From her experiences communicating and collaborating with AI companies like Stability and LAION, Herndon has come away optimistic. “It’s often pitted as if it’s us versus”—she whispers—“these evil companies.” But, Herndon believes, “they want this problem to be solved. They want to have consensual training sets. It’s just a very difficult thing when there’s no way to opt in or out. That’s why we’re focusing on tools for artists to be able to consensually participate in this ecosystem.” 

For Herndon, Holly+ is a great way to “hammer home how personal it can be” to have yourself used in a training set. “The only IP that I really feel comfortable playing around with to that degree is my own.”

It’s interesting to contrast the DIY AI Holly+ with something like FN Meka, a virtual musician created by the major label Capitol Music Group and billed as an AI rapper. At its height, according to the BBC, FN Meka garnered “more than 500,000 monthly Spotify subscribers and more than 1 billion views on its TikTok account.” 

As FN Meka became more prominent, a backlash grew.
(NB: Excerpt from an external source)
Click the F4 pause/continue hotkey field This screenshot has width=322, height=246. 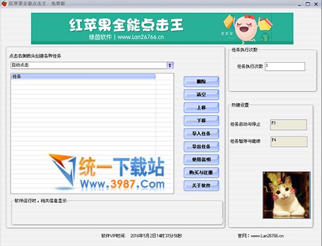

The group Industry Blackout, which pushes for reforms in the music industry, wrote an open letter calling FN Meka an “amalgamation of gross stereotypes, appropriative mannerisms that derive from Black artists, complete with slurs infused in lyrics.” They added, “While we applaud innovation that connects listeners to music and enhances the experience,” the FN Meka project was “a direct insult to the Black community and our culture.” 

This summer Capitol canceled FN Meka and wrote a statement offering its “deepest apologies to the Black community for our insensitivity.” In an op-ed for Variety, Industry Blackout made it clear that the FN Meka debacle, while strange, wasn’t actually anything new: “At some point, every person who works in the music industry has to grapple with the fact that it’s not-all-that-distant past is rooted in racism and financial exploitation.” 

Which underlines Herndon’s point. It’s artists, not companies, that should be dictating the future use of AI in music. But as much as Herndon hopes Holly+ encourages musicians to learn how to best maneuver through the coming future, she ultimately sees it as an ambitious creative project. “I love digital processing. I love vocal processing,” she says. “And for me, it’s a total dream come true to have this, like, weird disembodied voice that I can have do insane vocal gymnastics that I would never be able to do.”

Or that someone else can utilize it, in whatever way they choose—with her blessing, of course. It’s all so mind-blowing to Herndon. “Someone can, like, literally be you,” she says. “If you want them to be.”